5 Ways Gap Is Turning Around W/O Changing Its Product

Gap campaign

It’s no secret that Gap has been having problems — the chain retailer has plans to close 200 stores by 2013, and it parted ways this spring with former head designer Patrick Robinson.  And yet in a multi-pronged push to turn things around, the company is innovating, and seeing some results.

An image from one of Gap’s summer 2011 ad campaigns.  Style-wise, they’re sticking to the basics.

Gap’s approach to flagging sales has been business-minded, not design-oriented — in other words, they’re changing their business model rather than their clothes. Here’s a rundown of what’s been happening:

  • In the U.S., where a value-driven approach has seen some success, the retailer plans on opening 75 new stores, the bulk of which will be outlets.
  • Meanwhile, international outposts of Gap, like recent stores opened in China and Italy, are outperforming their U.S. counterparts, and the brand intends to continue growing the full line abroad.  Last year, they also launched e-commerce in over 80 countries.
  • And when it comes to social networking and new technology, the retailer has been leading the pack. Some of their initiatives, like a virtual bargaining site, are downright experimental.
  • Social deals are also a part of Gap’s repertoire — they’ve offered both Groupon discounts and clever Facebook promotions.
  • Last but not least, the chain is no stranger to branded content.  Gap even launched its own style blog, GapMag, earlier this year.
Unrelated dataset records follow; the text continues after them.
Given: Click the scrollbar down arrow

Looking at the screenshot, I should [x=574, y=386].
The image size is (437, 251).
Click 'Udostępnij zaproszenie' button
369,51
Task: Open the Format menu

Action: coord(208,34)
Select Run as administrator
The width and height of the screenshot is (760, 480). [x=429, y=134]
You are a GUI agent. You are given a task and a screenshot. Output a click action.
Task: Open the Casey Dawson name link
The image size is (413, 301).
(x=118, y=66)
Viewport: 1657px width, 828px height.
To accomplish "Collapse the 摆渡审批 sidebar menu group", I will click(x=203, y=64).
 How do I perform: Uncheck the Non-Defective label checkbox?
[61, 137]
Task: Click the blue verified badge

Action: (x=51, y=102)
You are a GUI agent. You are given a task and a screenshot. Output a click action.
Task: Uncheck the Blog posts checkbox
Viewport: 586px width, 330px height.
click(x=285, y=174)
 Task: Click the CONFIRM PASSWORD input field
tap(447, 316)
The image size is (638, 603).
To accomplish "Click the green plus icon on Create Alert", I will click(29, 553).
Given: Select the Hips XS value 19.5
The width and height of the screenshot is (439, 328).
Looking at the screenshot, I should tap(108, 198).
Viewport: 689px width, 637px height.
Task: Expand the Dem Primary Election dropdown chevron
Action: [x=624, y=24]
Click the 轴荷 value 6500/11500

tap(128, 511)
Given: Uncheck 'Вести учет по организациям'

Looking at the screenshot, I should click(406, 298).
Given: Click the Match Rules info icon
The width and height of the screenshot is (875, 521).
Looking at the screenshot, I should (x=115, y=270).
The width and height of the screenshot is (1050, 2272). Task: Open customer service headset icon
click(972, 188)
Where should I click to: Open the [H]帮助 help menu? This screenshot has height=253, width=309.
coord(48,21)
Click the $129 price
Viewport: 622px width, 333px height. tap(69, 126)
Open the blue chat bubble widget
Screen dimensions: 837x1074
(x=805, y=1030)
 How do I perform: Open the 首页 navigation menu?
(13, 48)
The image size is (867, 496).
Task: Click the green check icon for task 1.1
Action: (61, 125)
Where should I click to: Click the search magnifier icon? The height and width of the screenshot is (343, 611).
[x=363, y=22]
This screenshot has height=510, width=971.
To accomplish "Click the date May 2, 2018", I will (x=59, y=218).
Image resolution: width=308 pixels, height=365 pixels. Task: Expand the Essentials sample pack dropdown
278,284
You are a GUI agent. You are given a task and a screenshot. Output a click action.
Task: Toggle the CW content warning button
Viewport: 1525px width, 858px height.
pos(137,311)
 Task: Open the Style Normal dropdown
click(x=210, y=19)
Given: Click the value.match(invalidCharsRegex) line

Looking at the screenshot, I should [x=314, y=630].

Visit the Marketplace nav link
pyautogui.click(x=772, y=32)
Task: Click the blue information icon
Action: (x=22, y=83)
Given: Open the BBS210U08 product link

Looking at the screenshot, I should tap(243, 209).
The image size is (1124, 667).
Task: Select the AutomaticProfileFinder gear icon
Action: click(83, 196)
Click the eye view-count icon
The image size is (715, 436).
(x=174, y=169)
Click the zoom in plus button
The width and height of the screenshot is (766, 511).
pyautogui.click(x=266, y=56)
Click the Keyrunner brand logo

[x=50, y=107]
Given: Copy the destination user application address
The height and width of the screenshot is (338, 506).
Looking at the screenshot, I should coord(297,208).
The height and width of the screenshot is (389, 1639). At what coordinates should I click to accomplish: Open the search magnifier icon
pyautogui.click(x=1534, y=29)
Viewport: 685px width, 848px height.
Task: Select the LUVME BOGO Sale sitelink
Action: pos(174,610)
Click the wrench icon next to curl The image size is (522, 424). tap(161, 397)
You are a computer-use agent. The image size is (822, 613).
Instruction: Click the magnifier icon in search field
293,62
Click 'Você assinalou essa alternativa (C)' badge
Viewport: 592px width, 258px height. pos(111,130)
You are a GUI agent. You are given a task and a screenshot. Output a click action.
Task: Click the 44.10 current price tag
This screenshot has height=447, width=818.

As for the rest of Gap, Inc.’s turnaround strategy, the company will be shrinking the size of Old Navy stores (many are two stories when they could easily be one), opening 8 to 10 more Athleta shops, and leaving Banana Republic entirely alone.

But will all these tactics transform sales, without any shift in design?  Gap has major brand recognition as a purveyor of American basics — and maybe that’s why a product overhaul doesn’t seem to factor into their turnaround strategy.  Our curiosity is piqued — we want to see whether a focus on international markets, closing under-performing stores, and attacking through the internet via all fronts (rather than changing up their actual style) will get Gap the numbers it wants.